§ **Vorliegender Auszug**
================

Zweifellos sind Rumänen und Bulgaren ein Teil der europäischen Völkerfamilie, aber der EU-Beitritt kommt zu früh. Wie viele der neuen EU-Bürger sich angesichts der dortigen sozialen wie wirtschaftlichen Tristesse auf den Weg in die alten EU-Staaten machen werden, kann nur geschätzt werden. Die bulgarische Akademie der Wissenschaften nannte jedenfalls im Sommer in einer Studie die Zahl von 200.000 Bulgaren, die in den ersten drei Jahren nach dem EU-Beitritt ihrer Heimat in andere Mitgliedstaaten auswandern wollen. Und bei Rumänien, das zweieinhalbmal so viele Einwohner wie Bulgarien zählt, wäre wohl mit über 400.000 Menschen zu rechnen.

================

§ **Datenabschnitt**
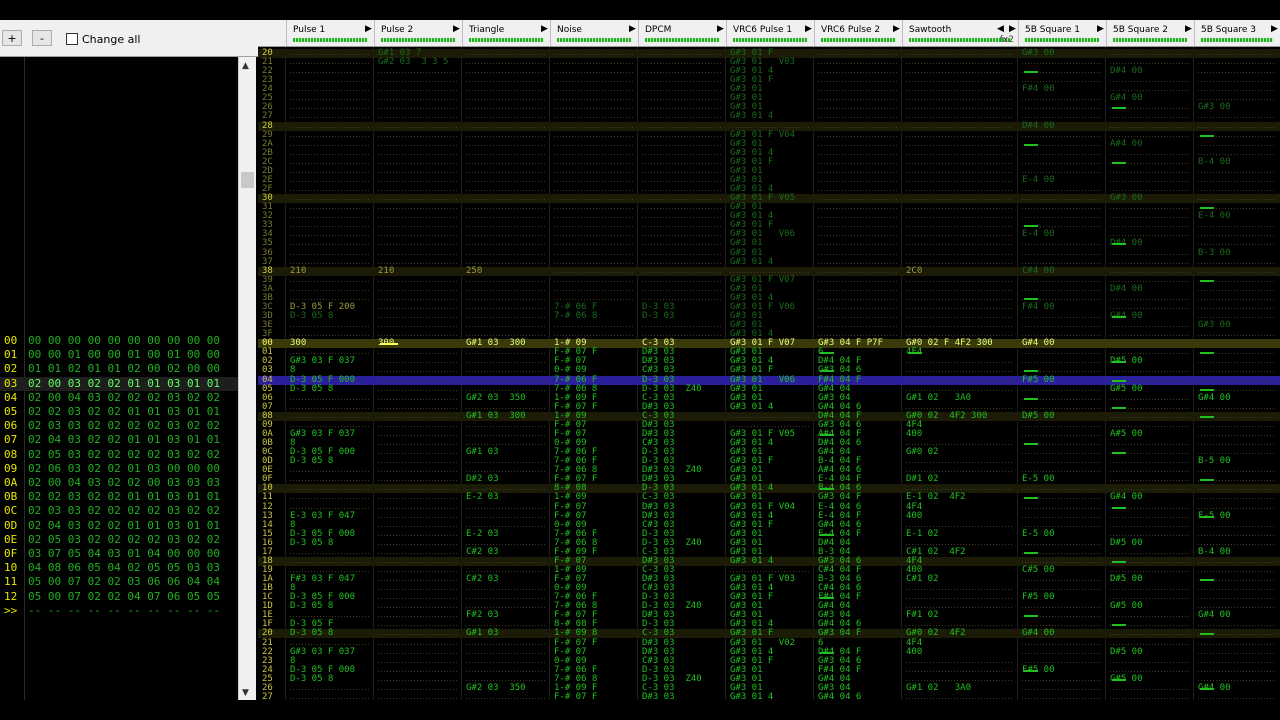 This screenshot has width=1280, height=720. I want to click on pattern-cell: D#3 03, so click(658, 696).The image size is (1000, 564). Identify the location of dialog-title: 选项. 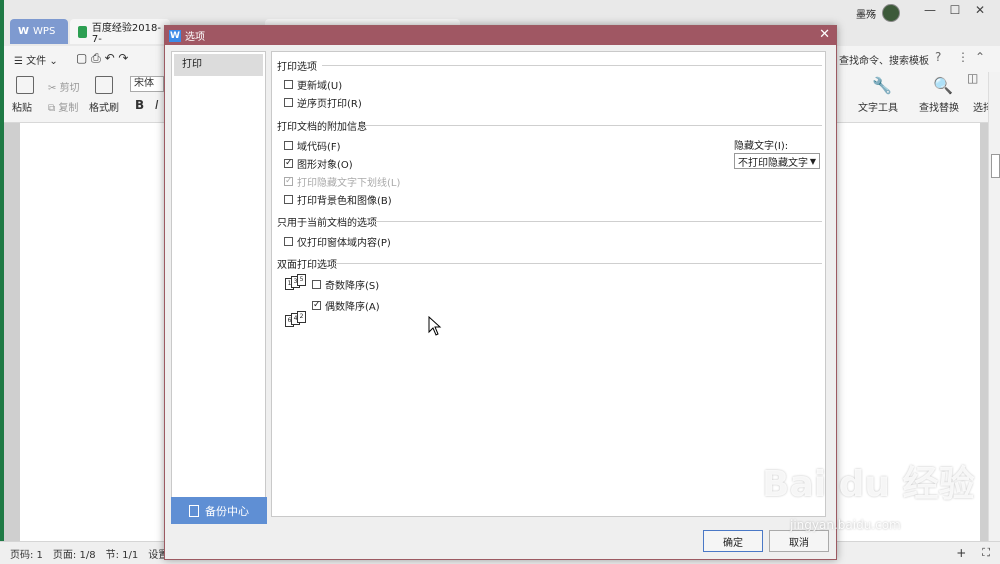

================

§ **Aufgabe 1**
Wie viele Bulgaren wollen laut der Studie der bulgarischen Akademie der Wissenschaften in den ersten drei Jahren nach dem EU-Beitritt in andere Mitgliedstaaten auswandern, wenn man dem Text über den EU-Beitritt Rumäniens und Bulgariens folgt?
§ **Aufgabe 2**
Kopiere aus dem Text über den EU-Beitritt Rumäniens und Bulgariens wortgetreu den Teil, der mit „Zweifellos sind Rumänen“ anfängt und bis einschließlich „Menschen zu rechnen.“ geht.
§ **Aufgabe 3**
Schreib den Text über den EU-Beitritt Rumäniens und Bulgariens weiter, und zwar ab der Stelle, an der er aufhört.

§ **Antwort 1**
200.000 Bulgaren.

§ **Antwort 2**
Zweifellos sind Rumänen und Bulgaren ein Teil der europäischen Völkerfamilie, aber der EU-Beitritt kommt zu früh. Wie viele der neuen EU-Bürger sich angesichts der dortigen sozialen wie wirtschaftlichen Tristesse auf den Weg in die alten EU-Staaten machen werden, kann nur geschätzt werden. Die bulgarische Akademie der Wissenschaften nannte jedenfalls im Sommer in einer Studie die Zahl von 200.000 Bulgaren, die in den ersten drei Jahren nach dem EU-Beitritt ihrer Heimat in andere Mitgliedstaaten auswandern wollen. Und bei Rumänien, das zweieinhalbmal so viele Einwohner wie Bulgarien zählt, wäre wohl mit über 400.000 Menschen zu rechnen.

§ **Antwort 3**
Im Gegensatz zur Erweiterungsrunde 2004, die wider besseres Wissen von der Polit-Nomenklatura durchgezogen wurde, scheinen der Kommission, die bisher vor allem als Sprachrohr der Erweiterungsphantasten in Erscheinung getreten ist, aber doch gewisse Zweifel an der EU-Reife Rumäniens und Bulgariens gekommen zu sein. So kann die Brüsseler Behörde die Auszahlung verschiedener Beihilfen verzögern, wenn die Gelder nicht ordnungsgemäß verwendet werden. Und ungezogenen Schülern gleich müssen Bukarest und Sofia der EU-Zentrale halbjährlich Berichte über den Stand der Reformen vorlegen. Diese sogenannten flankierenden Maßnahmen stellen einen Vorgang dar, der in der EU-Geschichte einmalig ist. Zwei Mitgliedstaaten werden der Kuratel durch Brüssel unterstellt, genauso wie es früher ein anderes real existierendes Gebilde, die verblichene Sowjetunion, mit ihren Satellitenstaaten im Ostblock tat.

Ob die verfrühte Aufnahme in die EU die Hoffnungen der Rumänen und Bulgaren erfüllen wird, darf somit ernsthaft bezweifelt werden. Schließlich wird der Brüsseler Erweiterungsfanatismus nicht vom Grundgedanken der europäischen Einigung getragen, der Friedensidee, sondern ausschließlich von Prämissen der ökonomischen Nützlichkeit. Und daher besteht die Gefahr, daß die noch schwach entwickelten Volkswirtschaften Rumäniens und Bulgariens rasch übervorteilt werden könnten.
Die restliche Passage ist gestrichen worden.